Rodney Hide is a member of ACT, a party of the 1%.  Not only does this reflect the party’s support in the polls but it also reflects who the party supports.  He is a former botanist who comments occasionally on economic issues.  I think he should stick to botany.

In the Herald this morning he makes an extraordinary claim that if we tax multinationals properly they will pack up their bags and leave New Zealand.  Putting to one side questions of why they are not already being paying their fair share this suggests that they are motivated by a doctrinal insistence of starving the state of resources at all costs rather than making a profit.

He insults the intelligence of ordinary kiwis by stating that they do not know how much tax they are paying.  Funny that.  Pretty well everyone I know is well aware of their gross pay.

He then makes the bizarre claim that a company tax is nothing more and nothing less than a withholding tax to make sure the shareholders pay their share implying that shareholders do pay their share.

This ignores the creative accounting used by the likes of Compass whereby things such as transfer payments and “loans” that are not are used to make sure that little if any local profit is made and tax is paid.  Even if a foreign shareholder was obliged to pay tax of a multinational’s local profits there is none so no tax is paid.  Instead the transfer pricing or loans makes sure that the profit is earned in a jurisdiction where the tax is minimised.

Along with the use of foreign trusts this particular technique is responsible for much of the transfer of wealth to the 1% that has occurred over the past couple of decades.  Hide’s failure to mention it suggests that at best he has no idea what he is talking about.

His article reaches a crescendo of stupidity with this passage:

The more our Government taxes [multinationals] the less they will invest and do business in New Zealand.

The only losers are New Zealanders.

Imagine how much investment there would be if their returns were taxed entirely away.

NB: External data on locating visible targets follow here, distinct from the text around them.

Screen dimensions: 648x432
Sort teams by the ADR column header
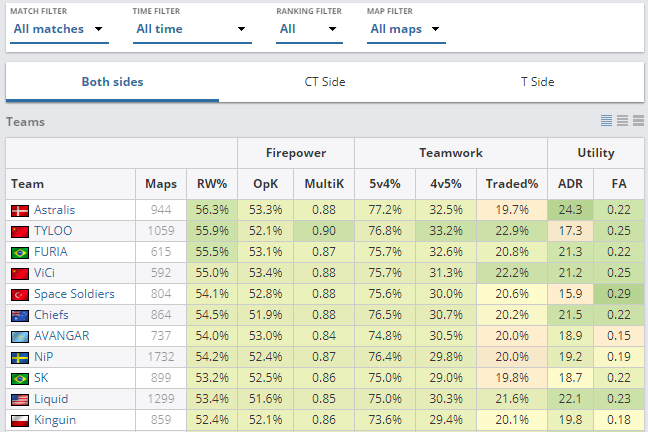[570, 184]
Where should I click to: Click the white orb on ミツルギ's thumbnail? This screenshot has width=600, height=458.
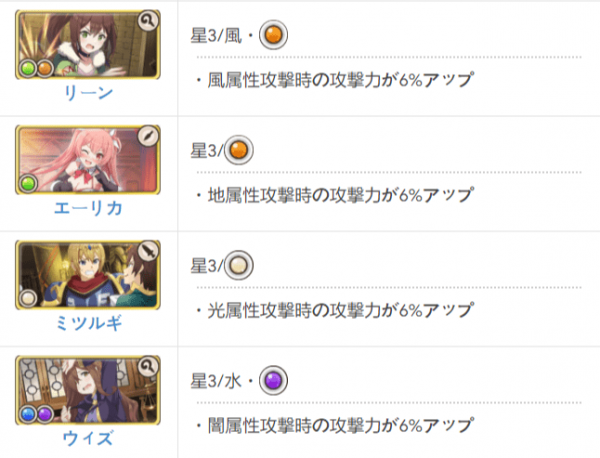pos(28,298)
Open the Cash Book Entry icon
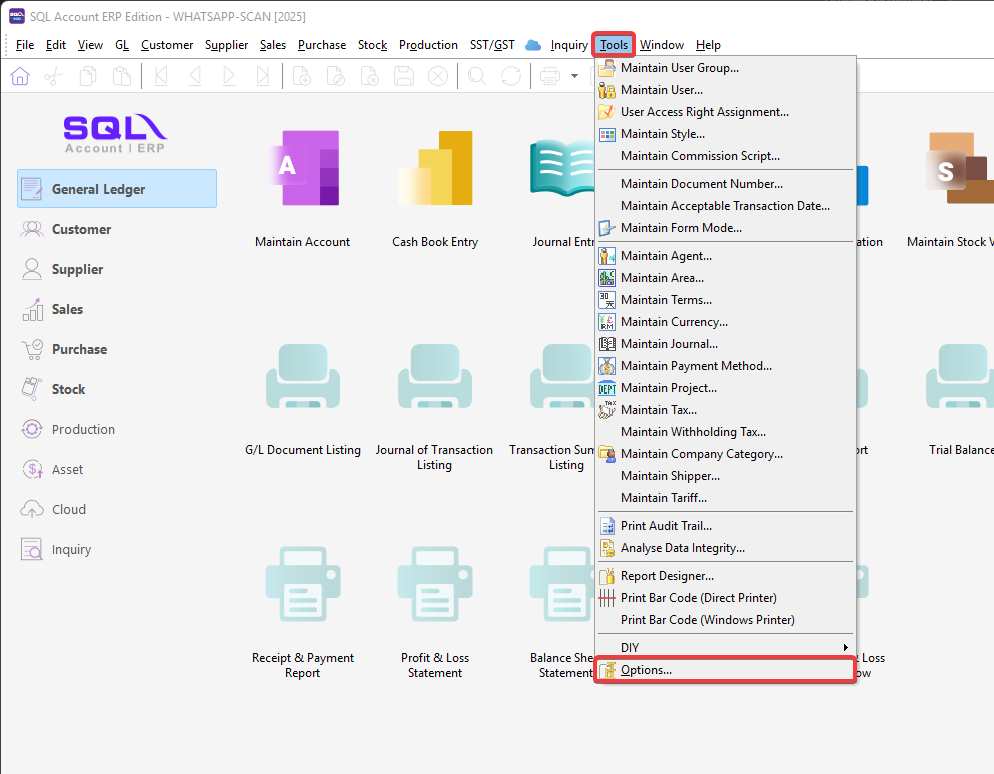 point(435,169)
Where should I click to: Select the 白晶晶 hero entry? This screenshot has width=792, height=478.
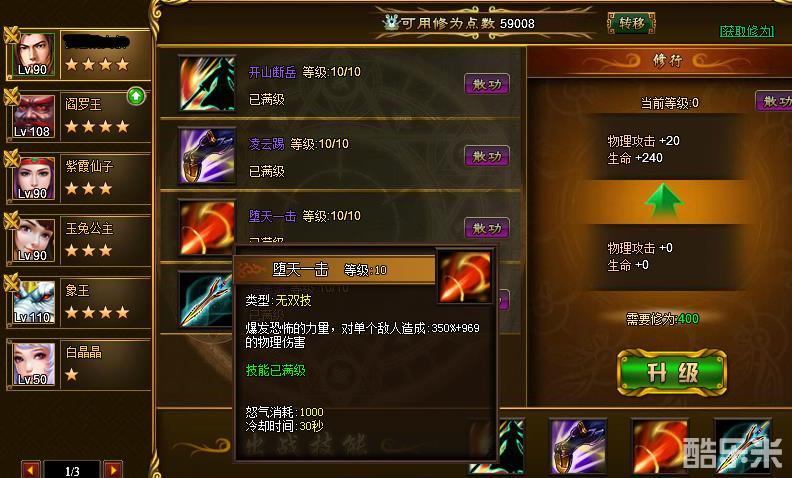[78, 364]
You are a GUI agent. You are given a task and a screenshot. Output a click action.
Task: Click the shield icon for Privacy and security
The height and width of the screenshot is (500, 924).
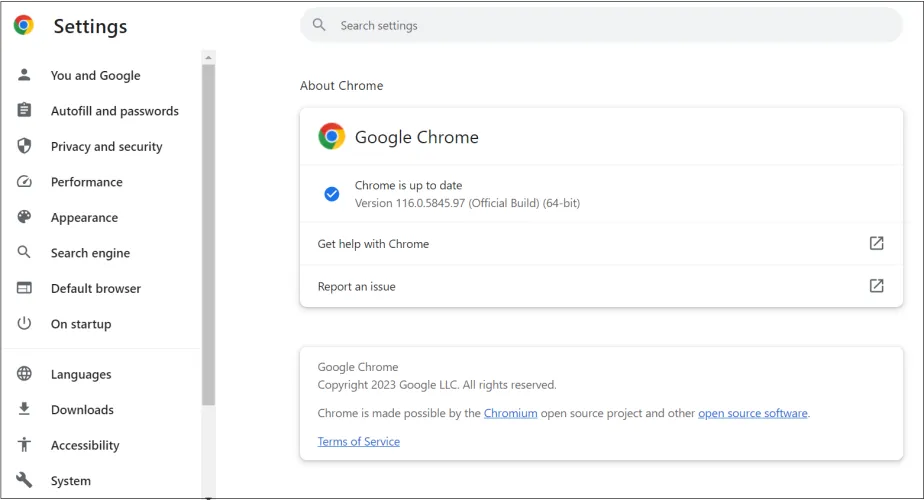[x=25, y=146]
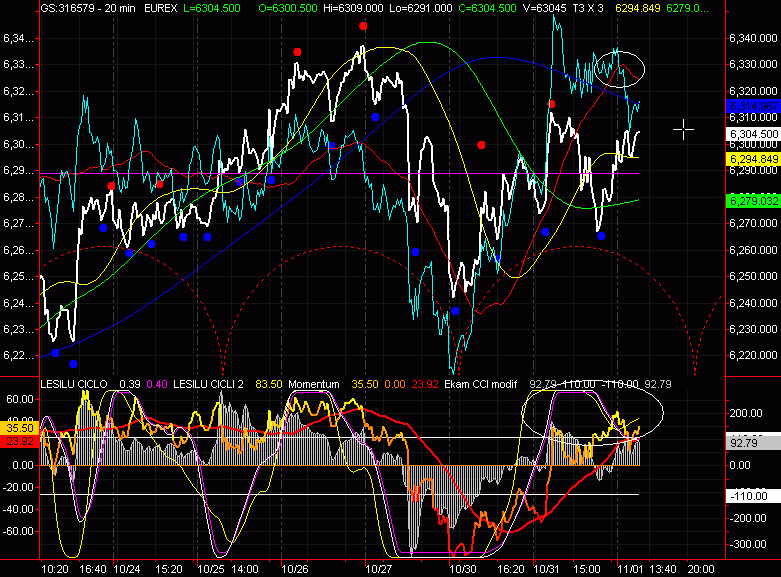
Task: Click the 10/30 date on time axis
Action: click(462, 567)
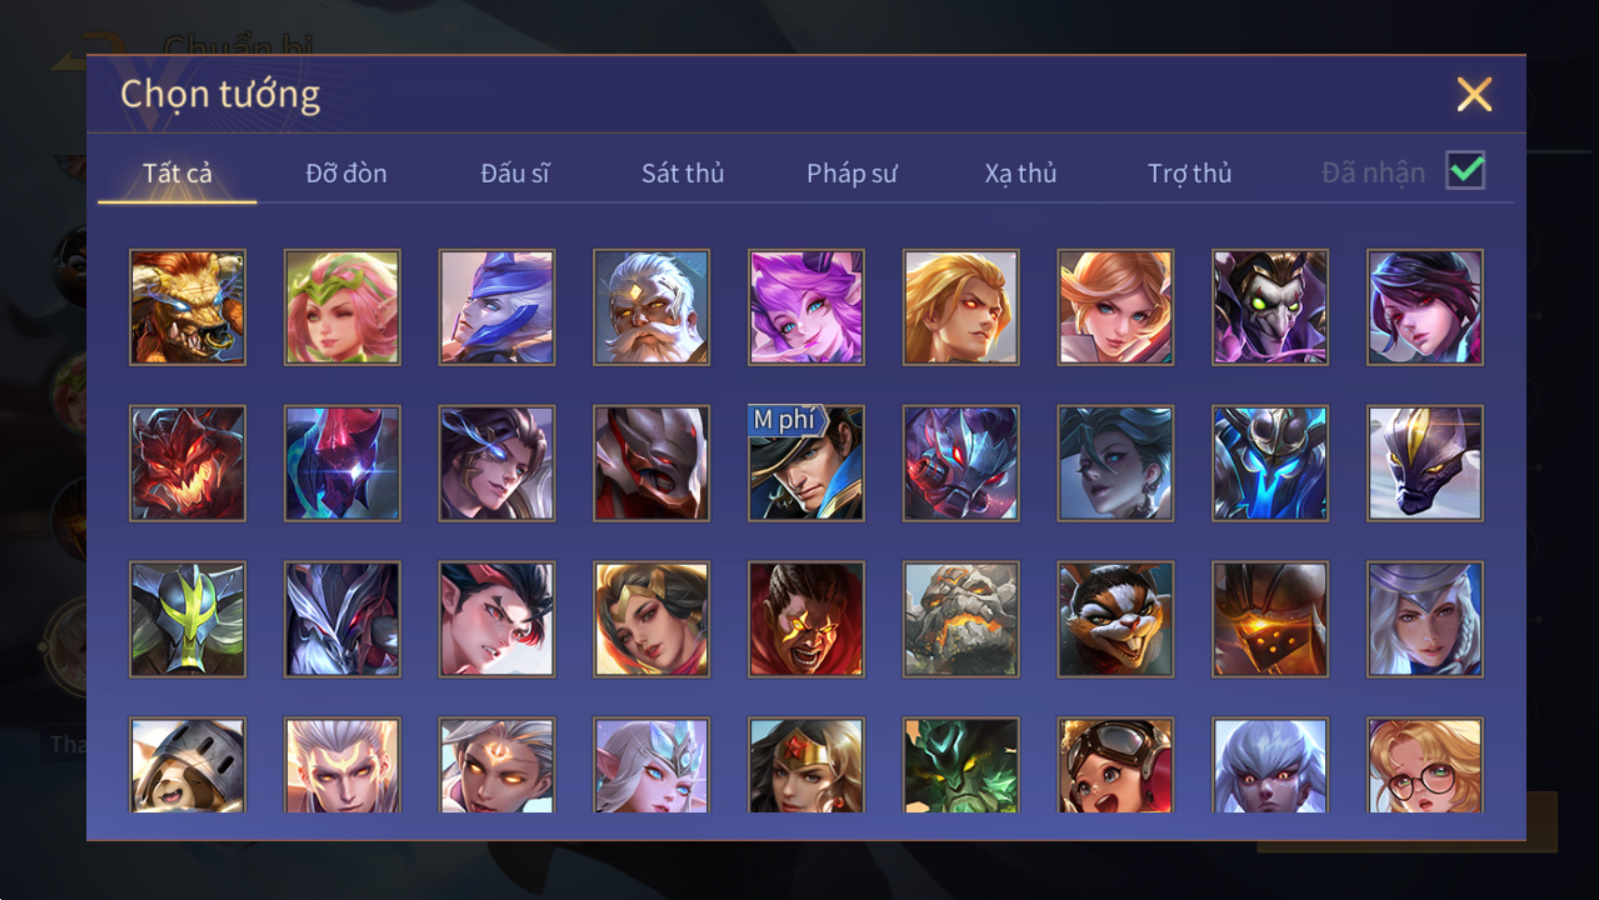Select the Wonder Woman hero portrait

[x=806, y=765]
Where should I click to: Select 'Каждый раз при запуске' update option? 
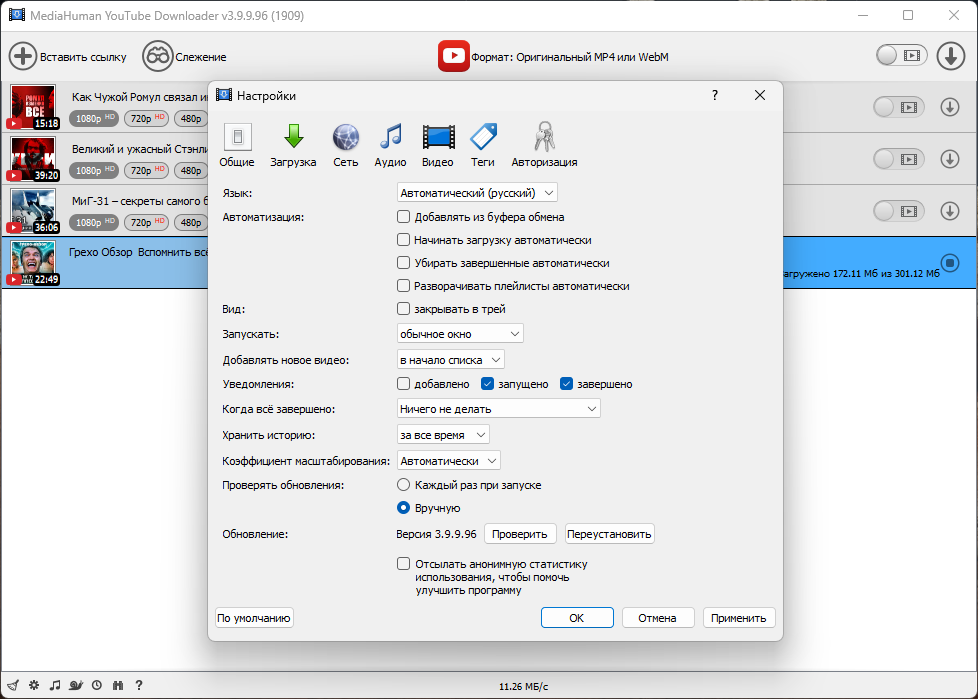point(403,484)
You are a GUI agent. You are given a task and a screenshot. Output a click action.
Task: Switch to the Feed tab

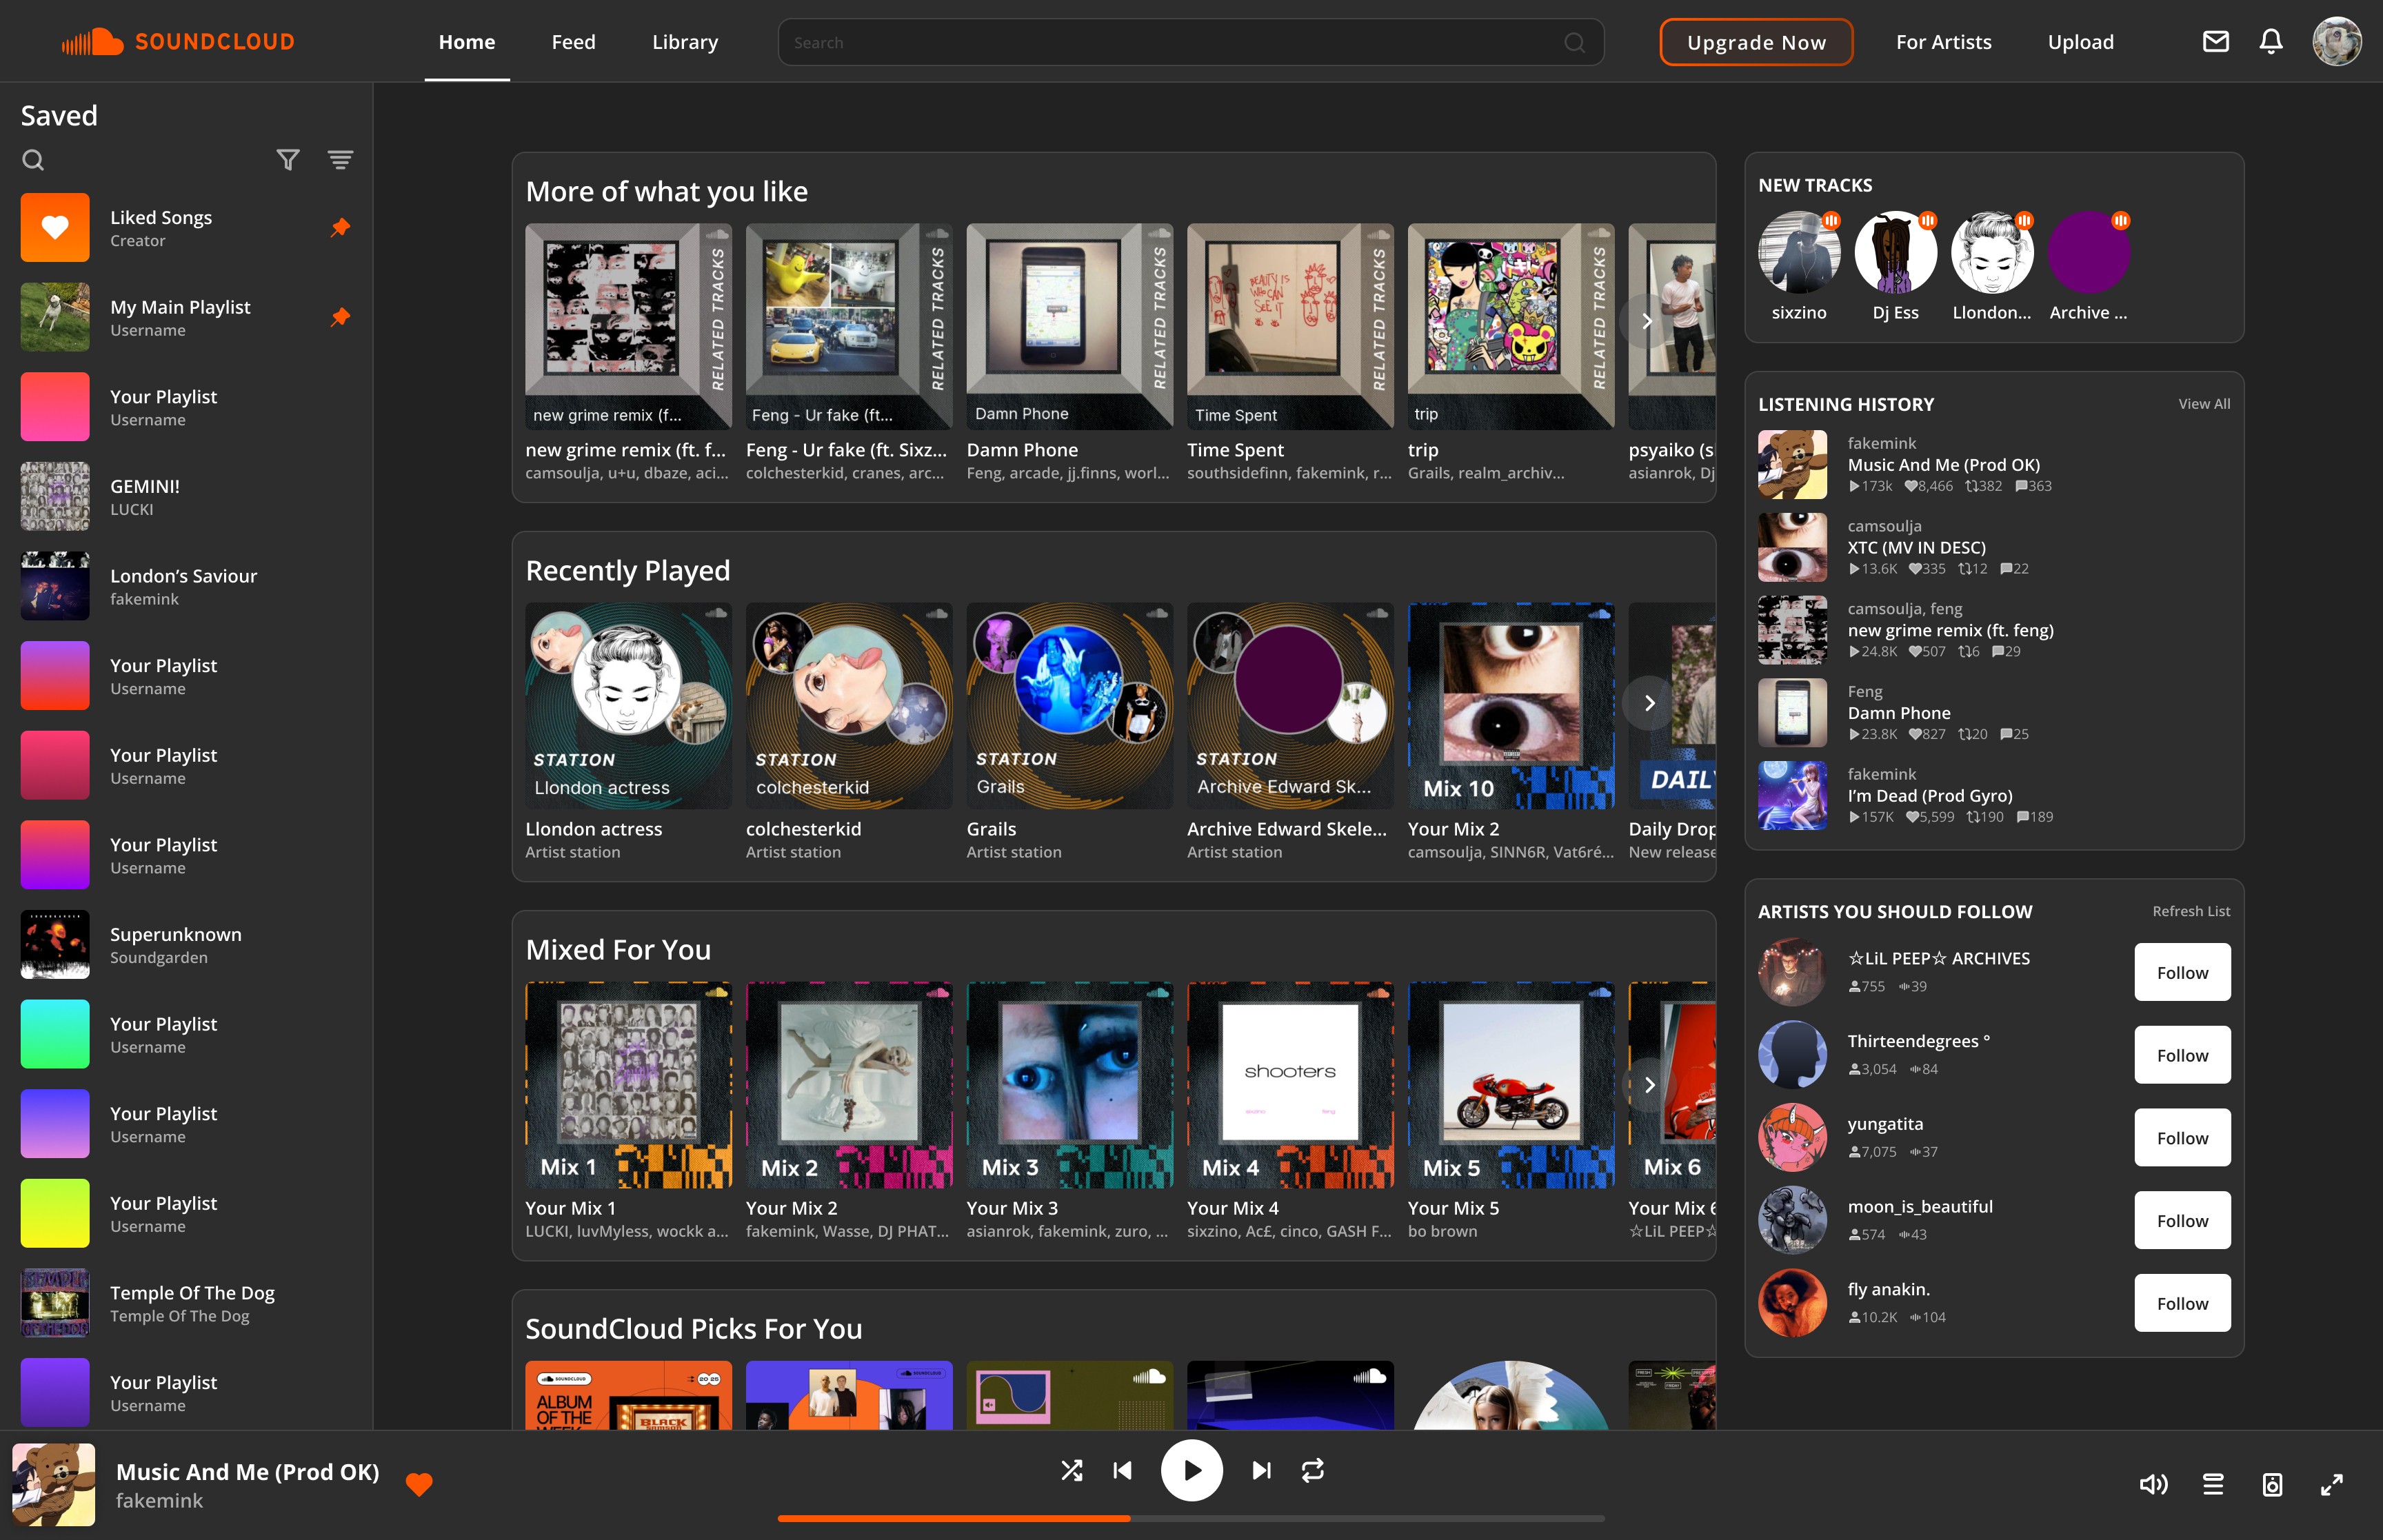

Who would be the losers? The multinationals? Or Kiwis?

The demand for multinationals to pay more tax is stupid and counterproductive.

But it’s not going to end. The illusion and deception are here to stay – and the fiction is certainly one that our politicians are anxious to perpetuate.

I am not aware of any proposal to tax a multinational 100% of their profit.  Holy false equivalence.

Admittedly some are that stupid and that opposed to paying their fair share of tax that they will make irrational business decisions just so that they can avoid contributing to the cost of running a country.  But most realise that it is crazy to turn down a perfectly good business proposal because of some inbuilt resistance to sharing the love around by paying some tax on the profit they earn.

The article reminded me of something that George Monbiot wrote a few years ago when the then UK Government proposed to increase corporate taxes.

It’s a bitter blow. When the ­government proposed a windfall tax on bonuses and a 50p top rate of income tax, thousands of bankers and corporate executives promised to leave the country and move to Switzerland. Now we discover that the policy has failed: the number of financiers ­applying for a Swiss work permit fell by 7% last year. The government must try harder to rid this country of its ­antisocial elements.”

If there is a profit to be made you can pretty well guarantee that a multinational will continue to sell its goods in the country.  Even if it has to contribute to the cost of roads, schools, education and social welfare that makes sure that local kiwis can continue to access and afford to buy their goods and services.